A new study from researchers with Harvard University has found that while treatment guidelines recommend co-prescribing naloxone to patients at high risk of opioid overdose, few patients actually get naloxone because of its price.
The study looked at the rates of and costs of prescribing naloxone to high risk patients. Using insurance claims data from January 2014 to December 2018, the group was able to identify patients at high risk for overdose. Those high risk patients were diagnosed with opioid use disorder, had overdosed, had an opioid prescription of higher than 50 mg equivalents per day, or had a concurrent benzodiazepine prescription.
Of the more than 616,000 in the group who were determined to be high risk, only about 3,100, or 0.5 percent, were dispensed naloxone.

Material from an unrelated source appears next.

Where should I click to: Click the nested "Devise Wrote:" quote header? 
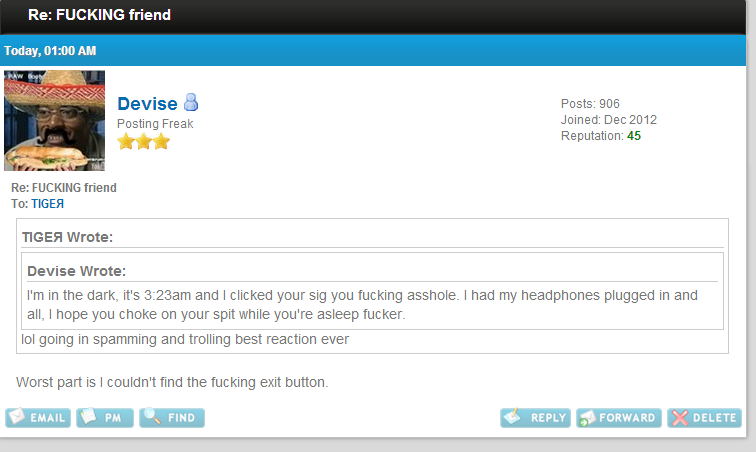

Researchers concluded that the total out of pocket expense of the drug for the patient ranged from $31 for naloxone to $135 for Evzio. The out-of-pocket cost for the opioid averaged around $13.
“Patient paid copays had out-of-pocket costs for naloxone that were nearly triple the amount for the index opioid prescription that identified the patient as high risk,” the study said. “Access to naloxone has improved in recent years through the widespread implementation of standing orders and collaborative practice agreements. Other efforts such as opioid education and naloxone distribution programs have helped distribute naloxone across the US. Despite these access-focused initiatives, cost remains an important issue for many patients who obtain naloxone from their pharmacies.”
The study found that the package price for Ezvio was $4,920 while the cost of Narcan was $150, both containing two doses.
Generic alternatives could bring the price down, the study found, but until there was widespread competition, the prices would remain high. Study authors also recommended that insurance companies could lower the co-pay on the drug to reduce costs to high risk patients.